## GIVEN INSTRUCTION:
Pick out each line in the rows below that contains the string "pixels", and copy those lines. Case counts.

## LISTING:
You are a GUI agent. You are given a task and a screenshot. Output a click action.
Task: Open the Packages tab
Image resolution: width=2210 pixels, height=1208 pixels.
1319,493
--
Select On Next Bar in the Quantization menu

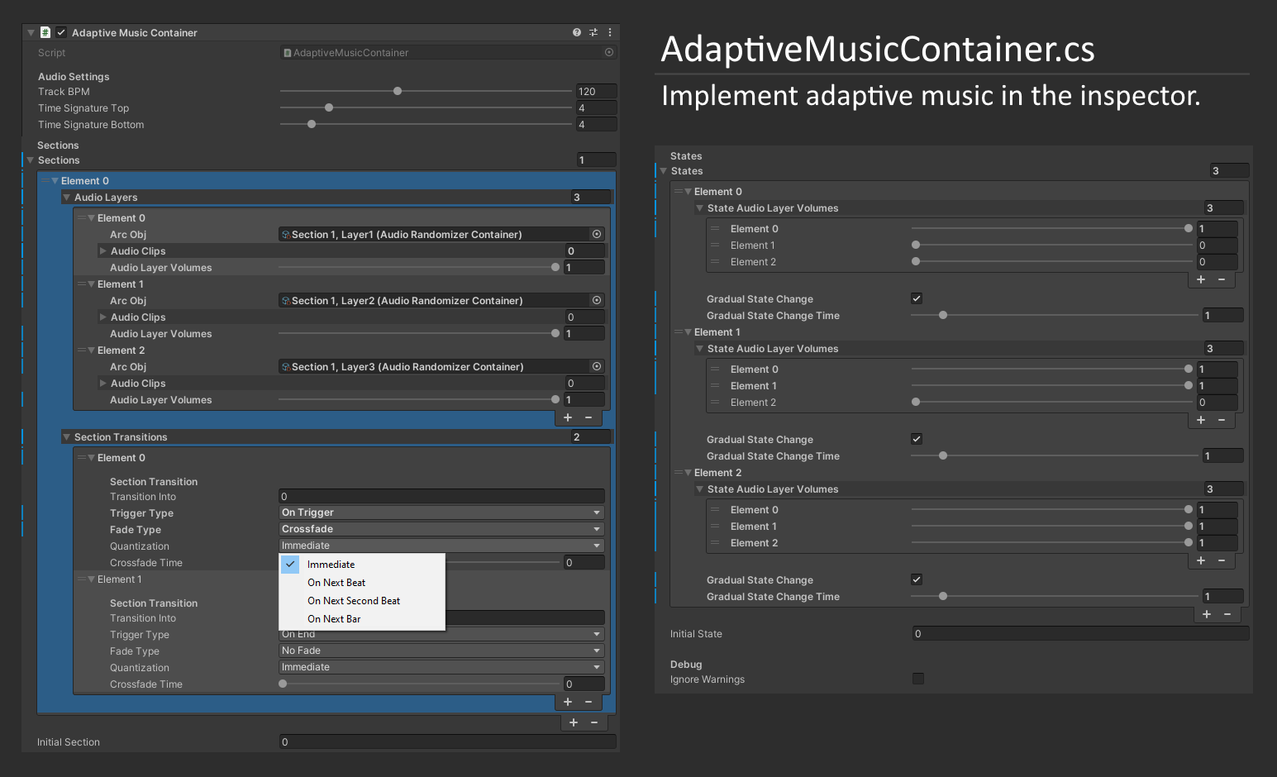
...
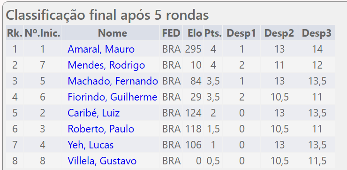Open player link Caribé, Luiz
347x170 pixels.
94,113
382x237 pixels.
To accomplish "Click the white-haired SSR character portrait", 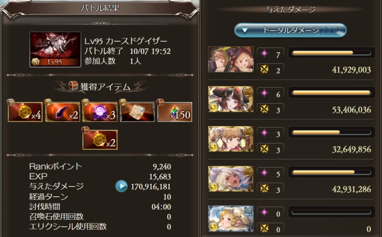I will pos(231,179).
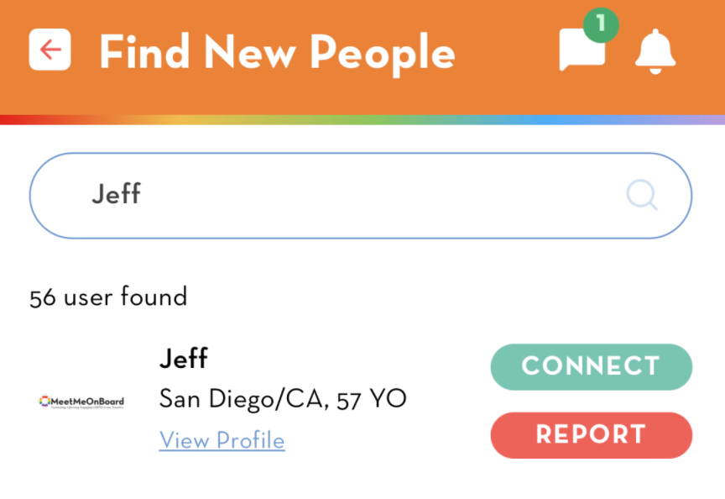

## RESULT:
Image resolution: width=2210 pixels, height=1208 pixels.
347x170 pixels.
382x237 pixels.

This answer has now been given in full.